2016-10-05 13:13:00

Vania De Luca: Francesco sfida i giornalisti a comunicare speranza


I giornalisti promuovano la cultura dell’incontro e siano animati dal “rispetto per la verità e da un forte senso etico”. Sono i punti chiave del videomessaggio di Papa Francesco, pubblicato ieri per le intenzioni di preghiera del mese di ottobre. Alessandro Gisotti ha chiesto un commento a Vania De Luca, vaticanista di Rai News e presidente nazionale dell’Ucsi, l’Unione Cattolica Stampa Italiana:

R. – È una sfida impegnativa quella che il Papa pone. Intanto pone una domanda: “Mi chiedo come i mezzi di comunicazione possono mettersi al servizio di una cultura dell’incontro?”. E naturalmente non dà risposte! Pone questa domanda ai comunicatori perché siano essi stessi a cercare le risposte attraverso il loro lavoro, attraverso la loro esperienza, perché non sono risposte teoriche quelle che il Papa ci dice di cercare. Il Papa chiede dei giornalisti animati dal rispetto della verità e da un forte senso etico. Questa è una chiave che ci interpella tutti: laici e credenti. Perché, se non si ha rispetto per la verità, se non si ha neanche quella domanda che porta a cercare continuamente la verità, è inutile parlare di codici deontologici, di senso etico, di norme che regolano la professione: è qualcosa che va al di là, perché qui parliamo proprio del Dna, non solo della formazione, ma dell’identità del giornalista stesso!

D. – Il Papa chiede anche un impegno "per il bene dell’umanità e del Pianeta". Anche qualche giorno fa, incontrando i giornalisti italiani, sottolineava che la comunicazione, in particolare il lavoro dei giornalisti, deve essere "strumento di costruzione e non arma di distruzione"…

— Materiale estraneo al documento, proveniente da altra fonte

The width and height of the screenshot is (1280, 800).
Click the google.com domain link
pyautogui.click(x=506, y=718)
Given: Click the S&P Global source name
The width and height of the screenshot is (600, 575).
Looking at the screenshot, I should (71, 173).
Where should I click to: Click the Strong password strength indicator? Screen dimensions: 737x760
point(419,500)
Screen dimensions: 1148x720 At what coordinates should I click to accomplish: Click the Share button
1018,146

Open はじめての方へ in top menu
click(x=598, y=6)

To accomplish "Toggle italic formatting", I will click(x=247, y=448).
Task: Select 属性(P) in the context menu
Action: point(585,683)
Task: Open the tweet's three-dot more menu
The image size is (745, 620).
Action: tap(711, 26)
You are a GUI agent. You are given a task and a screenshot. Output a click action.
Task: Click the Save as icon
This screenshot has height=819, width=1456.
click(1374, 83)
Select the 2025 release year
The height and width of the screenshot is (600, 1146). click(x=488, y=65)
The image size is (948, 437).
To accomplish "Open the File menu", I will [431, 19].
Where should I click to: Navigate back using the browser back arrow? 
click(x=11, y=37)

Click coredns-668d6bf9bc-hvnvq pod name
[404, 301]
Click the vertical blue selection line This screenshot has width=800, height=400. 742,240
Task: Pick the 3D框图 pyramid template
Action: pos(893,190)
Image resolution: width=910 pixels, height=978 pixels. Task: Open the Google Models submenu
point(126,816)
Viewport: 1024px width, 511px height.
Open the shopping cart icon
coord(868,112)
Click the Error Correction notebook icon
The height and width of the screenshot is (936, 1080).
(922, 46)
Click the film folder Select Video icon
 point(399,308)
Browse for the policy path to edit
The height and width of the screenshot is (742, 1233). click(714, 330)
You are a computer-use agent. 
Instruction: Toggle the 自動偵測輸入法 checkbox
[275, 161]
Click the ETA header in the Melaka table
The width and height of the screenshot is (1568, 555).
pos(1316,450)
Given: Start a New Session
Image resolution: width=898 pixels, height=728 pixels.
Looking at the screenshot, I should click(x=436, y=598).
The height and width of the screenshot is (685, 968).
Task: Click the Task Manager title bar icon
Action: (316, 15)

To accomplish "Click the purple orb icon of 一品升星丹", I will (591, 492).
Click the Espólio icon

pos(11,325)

R. – Purtroppo noi sappiamo che si può uccidere anche con le parole. Sappiamo che le parole, che sono poi lo strumento del nostro lavoro – noi lavoriamo con parole scritte o dette a voce e con immagini: i giornalisti televisivi – con gli strumenti del nostro lavoro possiamo dunque consolare, possiamo portare la verità, e quindi, anche soltanto in questo, essere di aiuto alla costruzione del bene comune dell’umanità, ma anche del pianeta Terra in cui siamo tutti inseriti. Ma sappiamo anche che con questi stessi strumenti, con l’immagine troppo insistita, con la parola più cattiva, con la domanda a volte un po’ fuori luogo: sappiamo che possiamo addirittura ferire, se non uccidere, con questi strumenti! E quindi sicuramente la provocazione è molto forte. Mi viene in mente il messaggio, recentemente annunciato, della Giornata per le Comunicazioni Sociali del prossimo anno: “Comunicare speranza e fiducia nel nostro tempo”. Ecco, questo nostro tempo è un tempo che manca proprio di questo: di speranza e di fiducia. Noi dobbiamo cercare, pure in questo nostro tempo segnato dalle guerre, dal terrorismo, dalla mancanza del lavoro, dalle difficoltà di ogni tipo: dobbiamo sempre cercare la via del bene, della speranza, la via del futuro. Questo anche attraverso il nostro lavoro di comunicatori, di giornalisti. Che non significa avere gli occhi chiusi rispetto a una realtà fatta di tante cose negative, significa però aiutare a trovare la strada del riscatto, della rinascita, del possibile futuro.

D. – Venerdì, ad Assisi, inizia la scuola di alta formazione dell’Ucsi. Quali saranno i punti principali di questa iniziativa?

R. – Noi abbiamo scelto tre parole. È una scuola di formazione con i crediti riconosciuti dall’Ordine per la formazione dei giornalisti, ma è anche un momento associativo per l’Ucsi, che riunisce rappresentanti dell’Unione Cattolica Stampa Italiana di ogni parte d’Italia. Le tre parole sono: “vedere”, “narrare”, “comprendere”. Avremo dei momenti di approfondimento tematico sulla situazione dei minori; poi avremo anche una mostra del fotoreporter Francesco Zizola sulla condizione dell’infanzia nel mondo, e ci aiuterà proprio a capire come - attraverso il vedere, il guardare scatti dalla realtà - si può essere aiutati a narrare e poi anche a comprendere.